Element lookup records
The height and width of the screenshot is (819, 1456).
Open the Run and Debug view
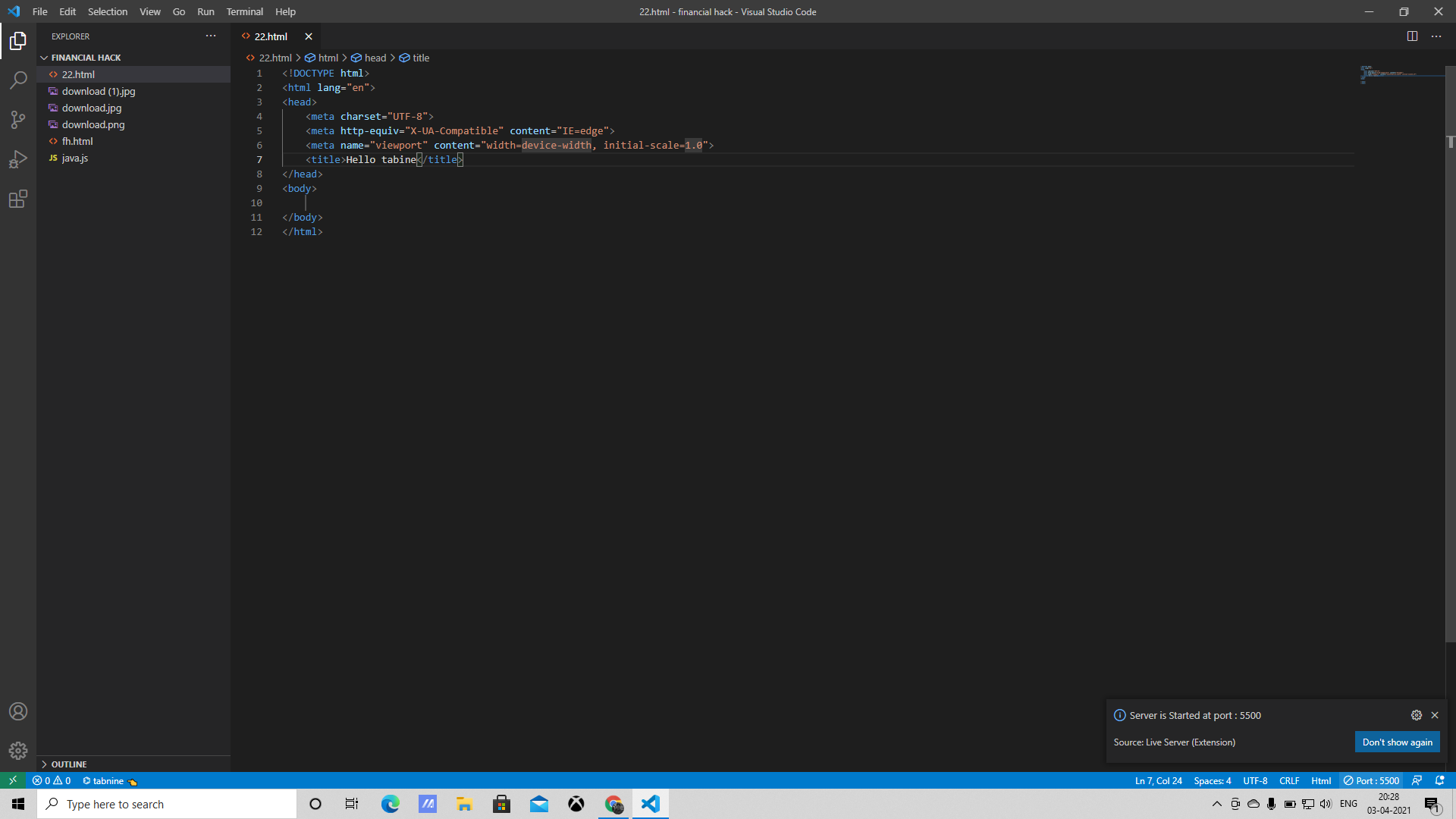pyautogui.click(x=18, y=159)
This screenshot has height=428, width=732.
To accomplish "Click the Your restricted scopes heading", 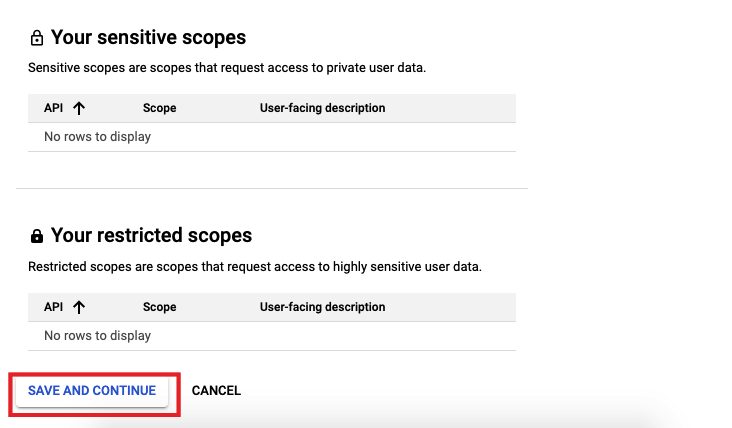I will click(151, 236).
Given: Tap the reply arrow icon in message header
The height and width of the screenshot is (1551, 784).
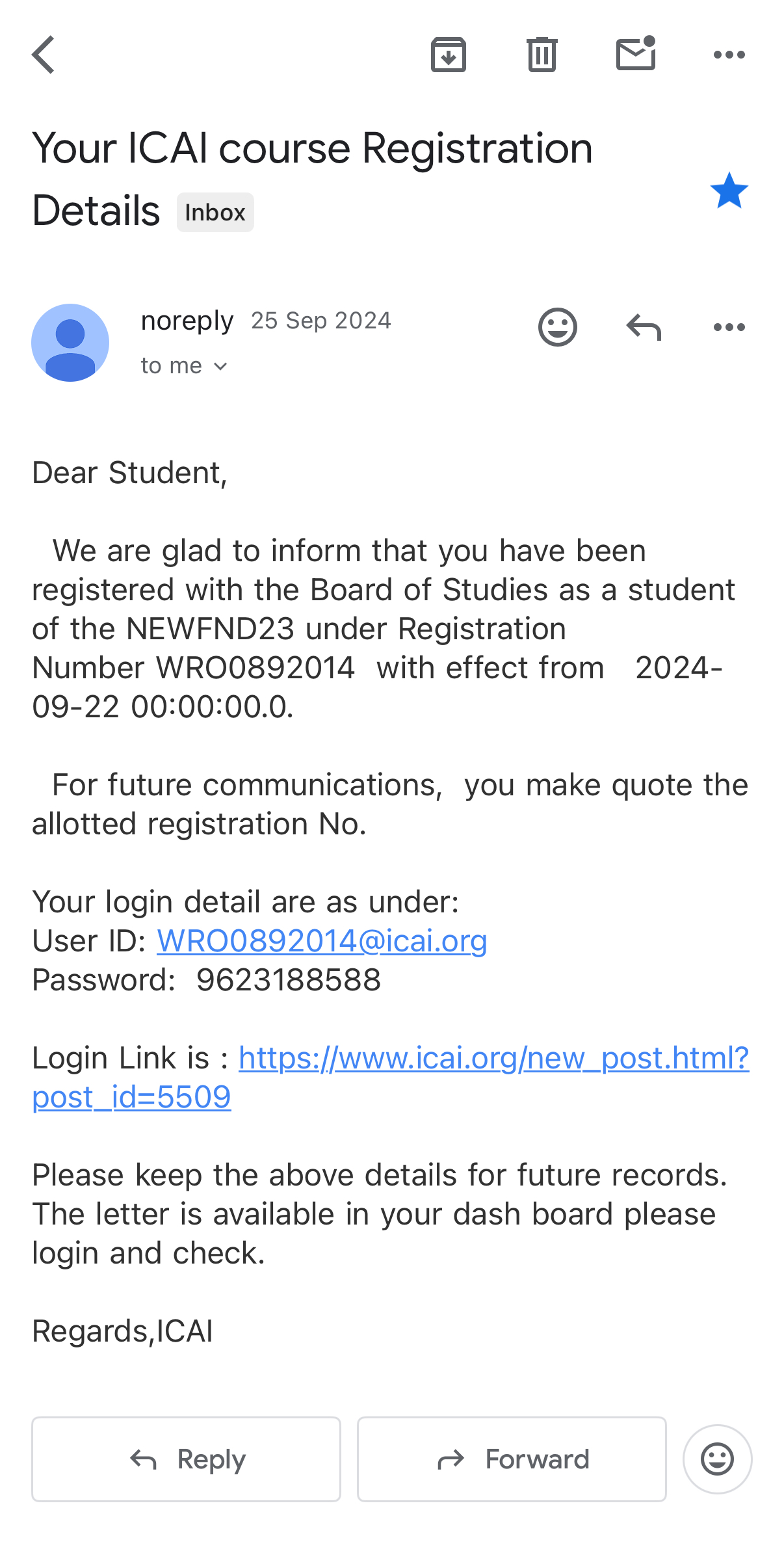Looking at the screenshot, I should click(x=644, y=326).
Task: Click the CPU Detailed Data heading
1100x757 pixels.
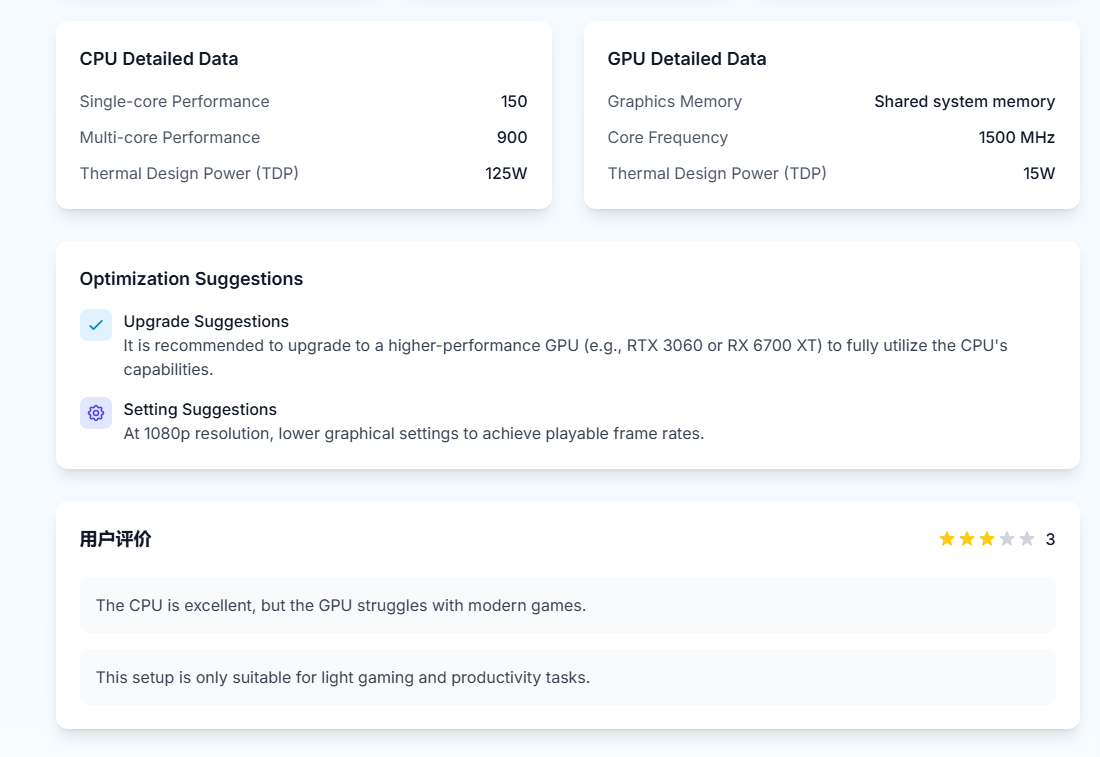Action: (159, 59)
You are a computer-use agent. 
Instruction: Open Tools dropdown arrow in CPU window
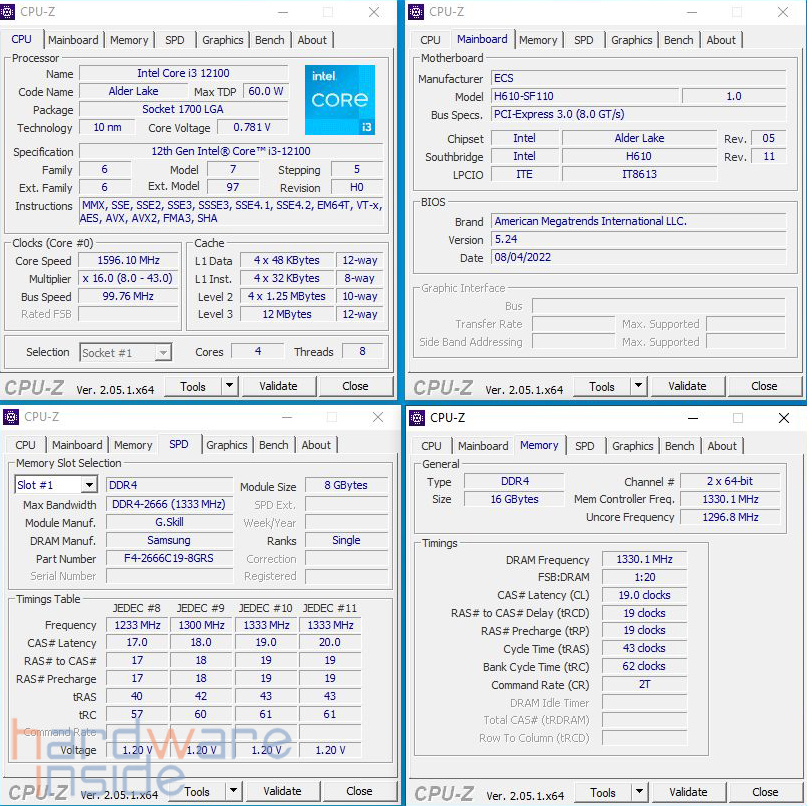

To do >> Starting at the line that contains "You are a computer-use agent." and continuing through the end of the records, rewrite the lines with "dropdown arrow" changed to "expand button" and everything else left unchanged. Leave the pictures out.

Response >>
You are a computer-use agent. 
Instruction: Open Tools expand button in CPU window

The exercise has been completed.